DOCUMENT >>
((

Internationalizing programs with JBuilder

This is a feature of JBuilder Professional and Enterprise.

This section examines issues involved in designing your Java applications to meet the needs of a worldwide audience. Why limit the use of your applet or application only to users in a particular country, when with a little extra effort it could be used by people all around the world? Special features in JBuilder make it easy to take advantage of Java's internationalization capabilities, allowing your applications to be customized for any number of countries or languages without requiring cumbersome changes to the code.

Although this chapter is about specific JBuilder features and is not meant to be an in-depth discussion of Java's internationalization features, several links are provided to related Java documentation to help get you started. Finally, before proceeding to the explanation of internationalization features in JBuilder, please review the following section on commonly-used terms that are specific to internationalization.


Internationalization terms and definitions

Internationalization (i18n)
Internationalization is the process of designing or converting an existing program so it is capable of being used in more than one locale. Because internationalization is a long word, it is often abbreviated as 'i18n', where 18 represents the number of letters between the 'i' and 'n.'
Locale
A locale defines a set of culturally-specific conventions for the display, format, and collation (sorting) of data. In Java, a locale is specified by a Locale object, which is simply a container for strings identifying a particular language and country.

))

SHORT TASK >>
Continue the text on internationalizing programs with JBuilder from where it stops.

RECORDED INFORMATION >>

((

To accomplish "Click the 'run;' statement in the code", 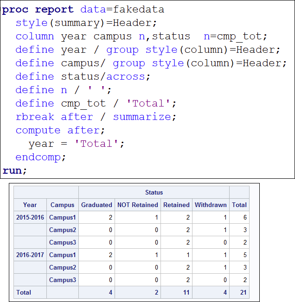I will pyautogui.click(x=15, y=170).
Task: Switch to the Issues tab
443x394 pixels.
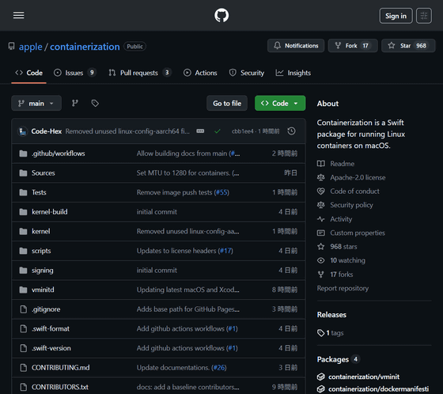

))

ANSWER TO THIS TASK >>
Resourcing
Resourcing is the part of the internationalization process that involves isolating the locale-specific resources in the source code into modules so they can be independently added to or removed from the application. Examples of locale-specific resources include text displayed to the user or possibly even business rules or application logic. Java provides a set of ResourceBundle classes for resourcing strings and objects in Java programs.
Localization (l10n)
Localization is the customization of a program's resources for a particular locale. Note that whereas internationalization generalizes a program for any locale, localization specializes it for a single locale. Because localization is a long word, it is often abbreviated as 'l10n', where 10 represents the number of letters between the 'l' and 'n.'
Native encoding
A native encoding, also commonly known as a character set or codepage, defines a mapping of numeric values to symbolic characters within a particular operating system. Because the native encoding varies by operating system (and sometimes even within the same operating system), a file containing characters on one system may appear to have completely different characters on another system using a different native encoding.
Unicode
Unicode is a universal character encoding standard maintained by The Unicode Consortium that defines a character mapping for nearly all the written languages of the world. Any Unicode character can be specified in Java source code by its Unicode escape sequence, \uNNNN, where NNNN is the hexadecimal value of the character in the Unicode character set. Characters and strings are always processed as 16-bit Unicode-encoded values within the Java Virtual Machine.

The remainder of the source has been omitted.